AVAILABLE DATA:
[Start of Attachment]
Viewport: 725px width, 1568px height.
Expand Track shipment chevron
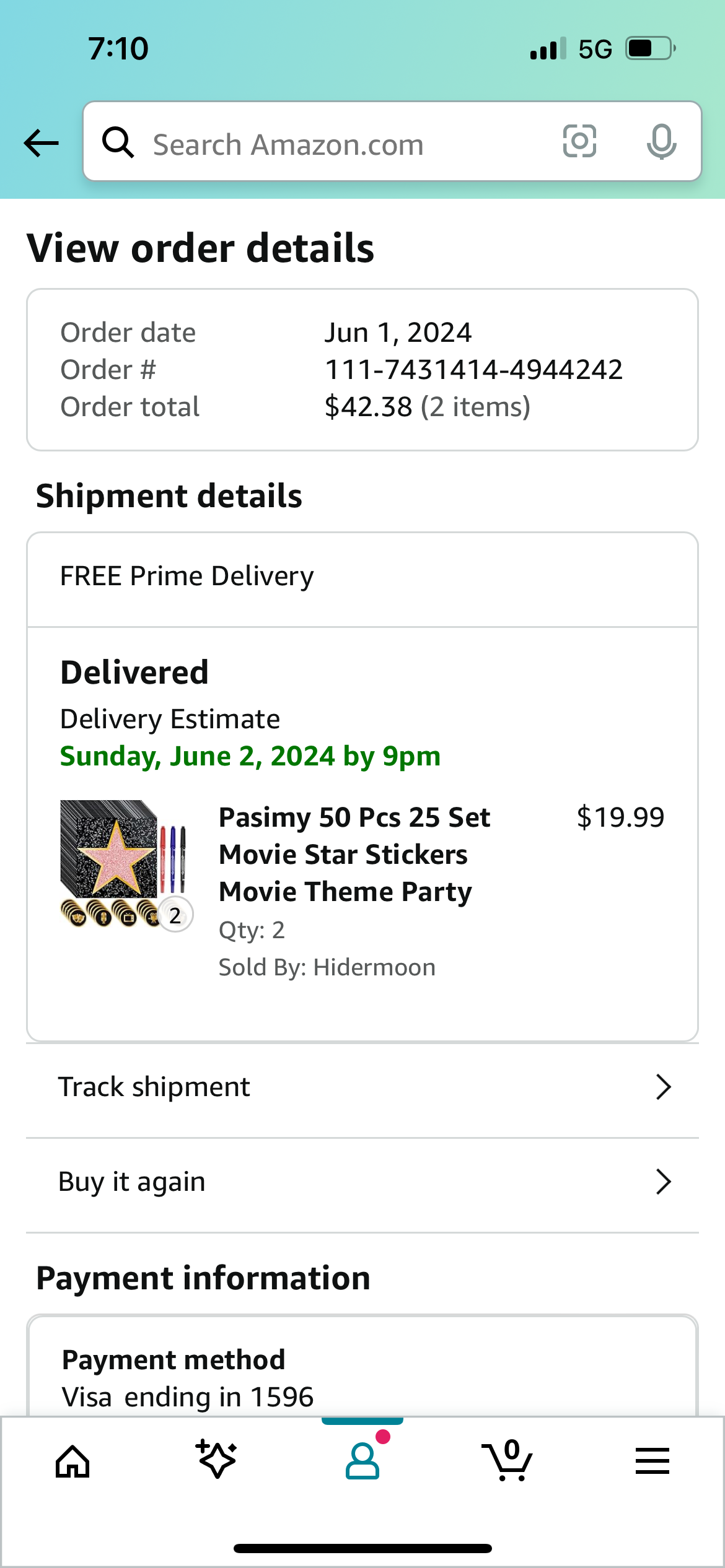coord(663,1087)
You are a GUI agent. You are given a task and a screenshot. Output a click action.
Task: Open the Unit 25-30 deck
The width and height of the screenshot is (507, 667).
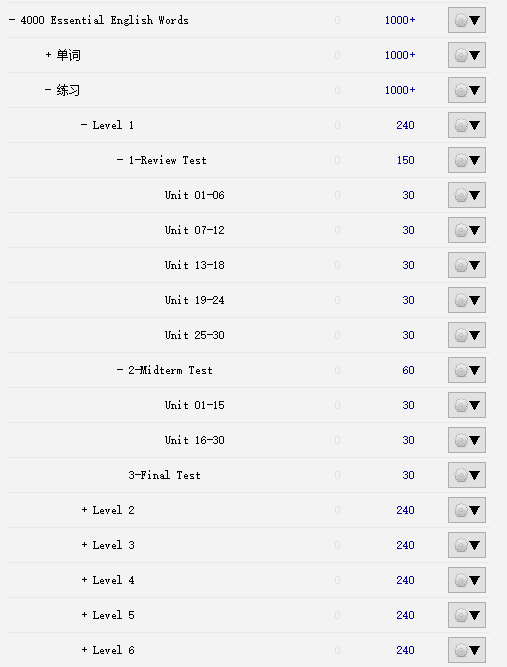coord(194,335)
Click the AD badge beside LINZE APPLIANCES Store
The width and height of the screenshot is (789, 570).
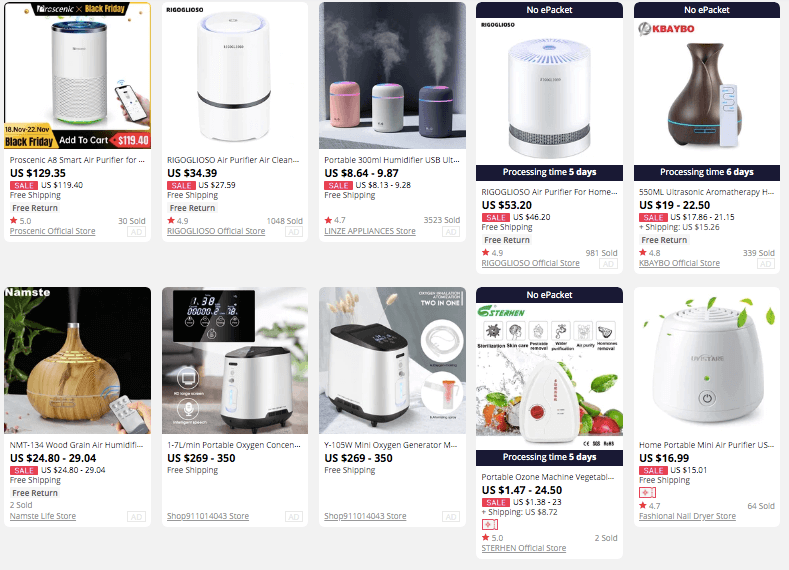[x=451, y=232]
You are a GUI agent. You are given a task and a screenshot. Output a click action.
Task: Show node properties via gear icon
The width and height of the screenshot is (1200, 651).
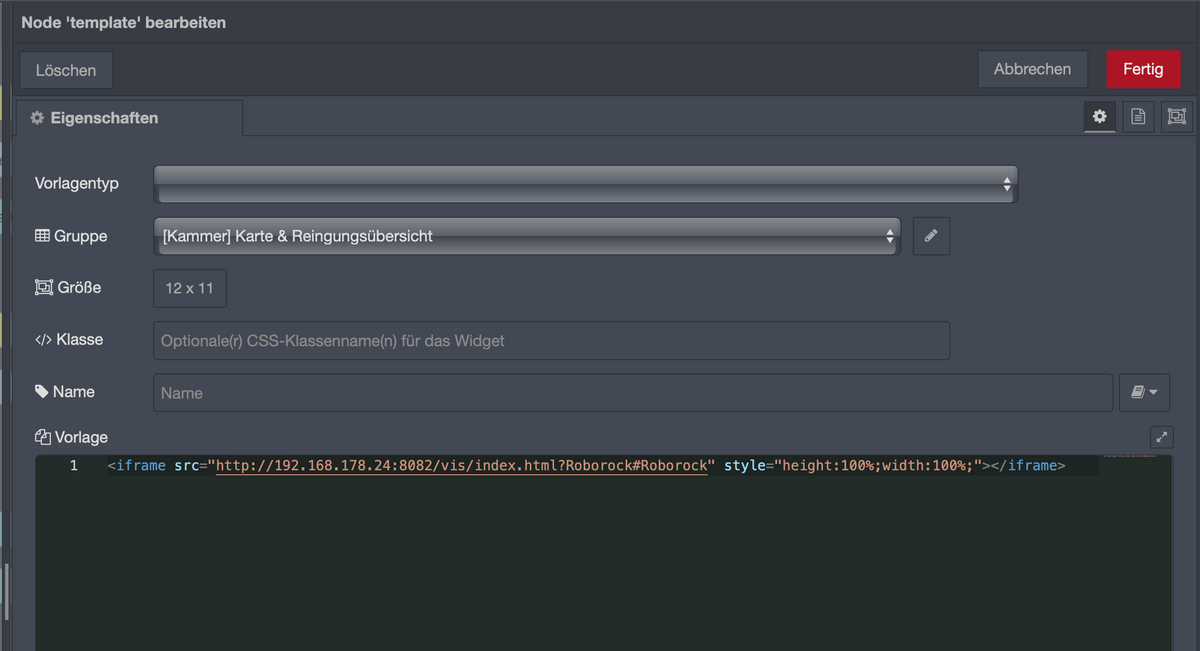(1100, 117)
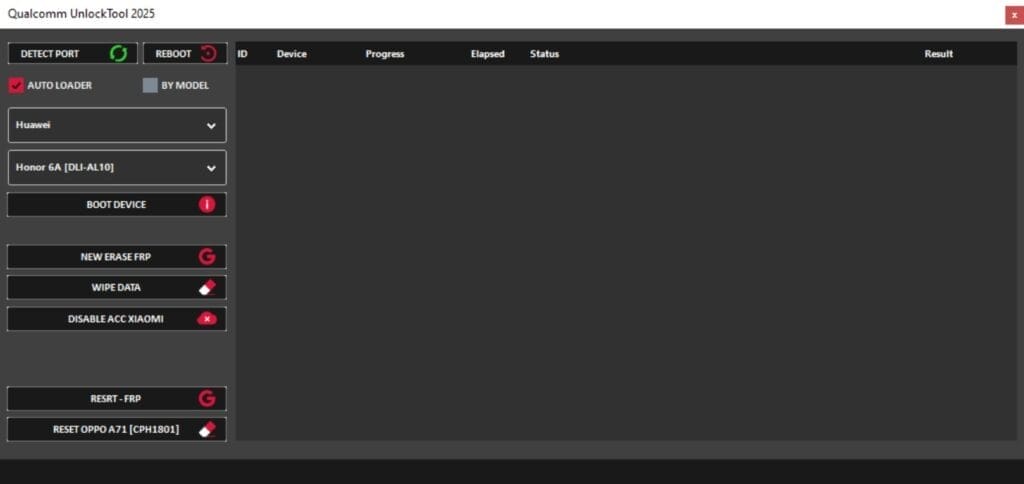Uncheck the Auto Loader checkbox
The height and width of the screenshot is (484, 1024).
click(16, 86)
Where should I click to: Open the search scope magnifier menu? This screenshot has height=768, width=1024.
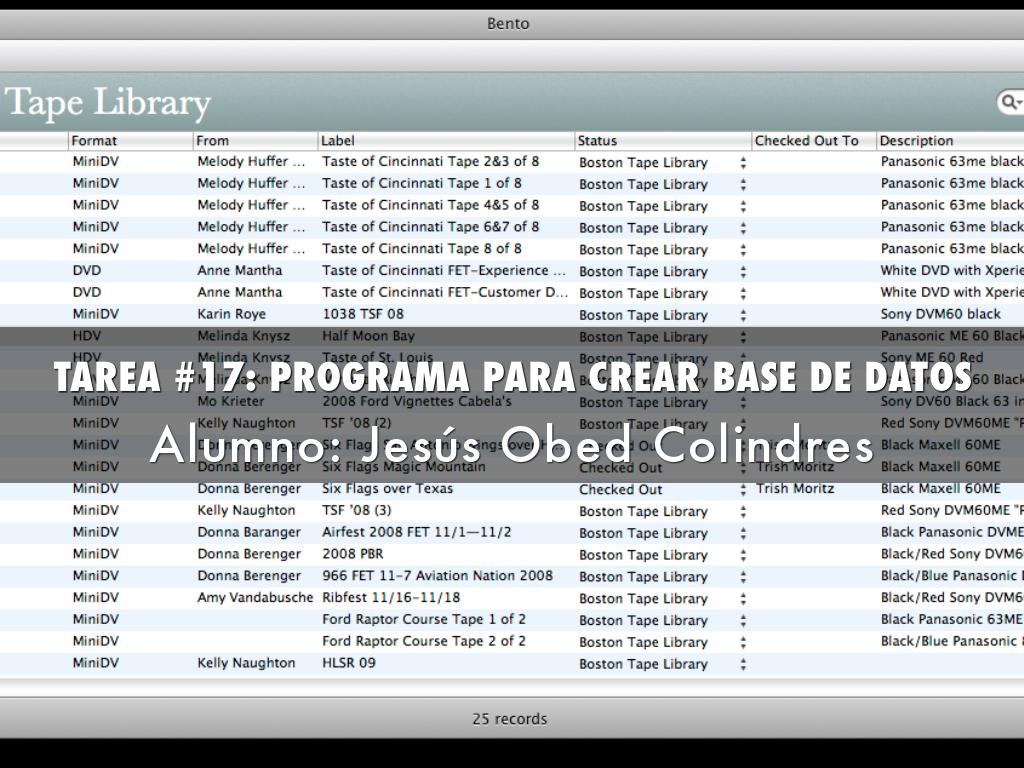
[End of Attachment]
[Start of Attachment]
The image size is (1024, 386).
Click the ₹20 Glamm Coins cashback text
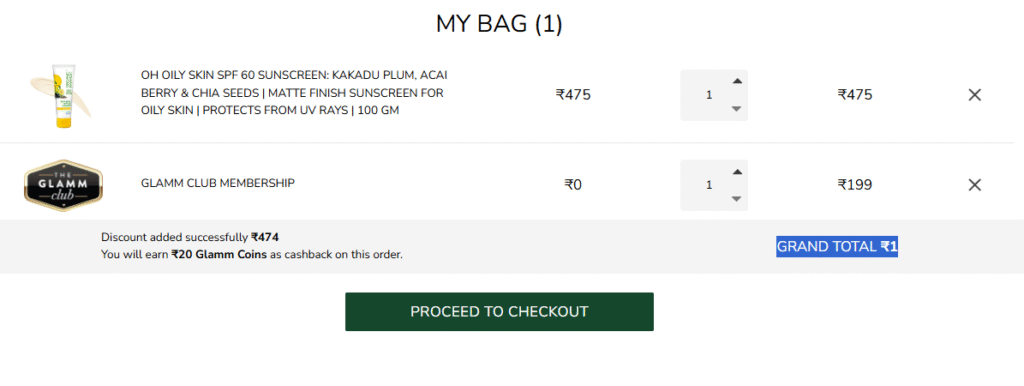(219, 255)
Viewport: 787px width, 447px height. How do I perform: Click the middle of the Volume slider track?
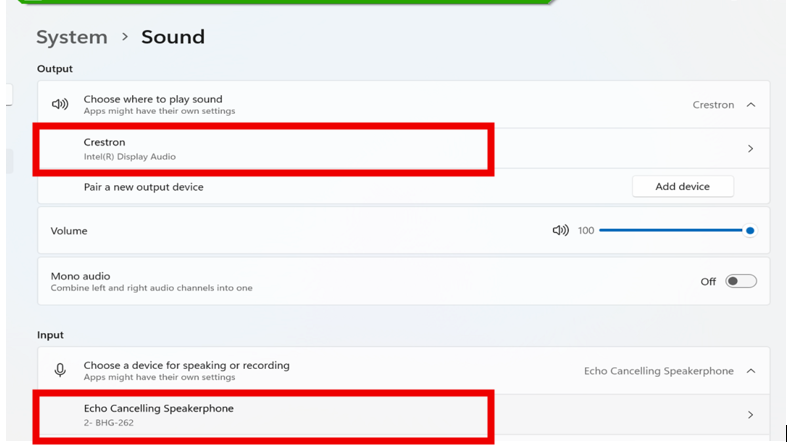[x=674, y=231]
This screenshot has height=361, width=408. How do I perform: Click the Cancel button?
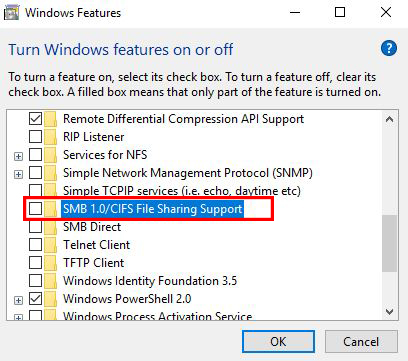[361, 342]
[End of Attachment]
EXERCISE AIM: All lines of the data above that include the word "Open" must be shown.

ANSWER SECTION:
Task: Open the Unit 25-30 deck
Where should I click to: Open the search scope magnifier menu? This screenshot has height=768, width=1024.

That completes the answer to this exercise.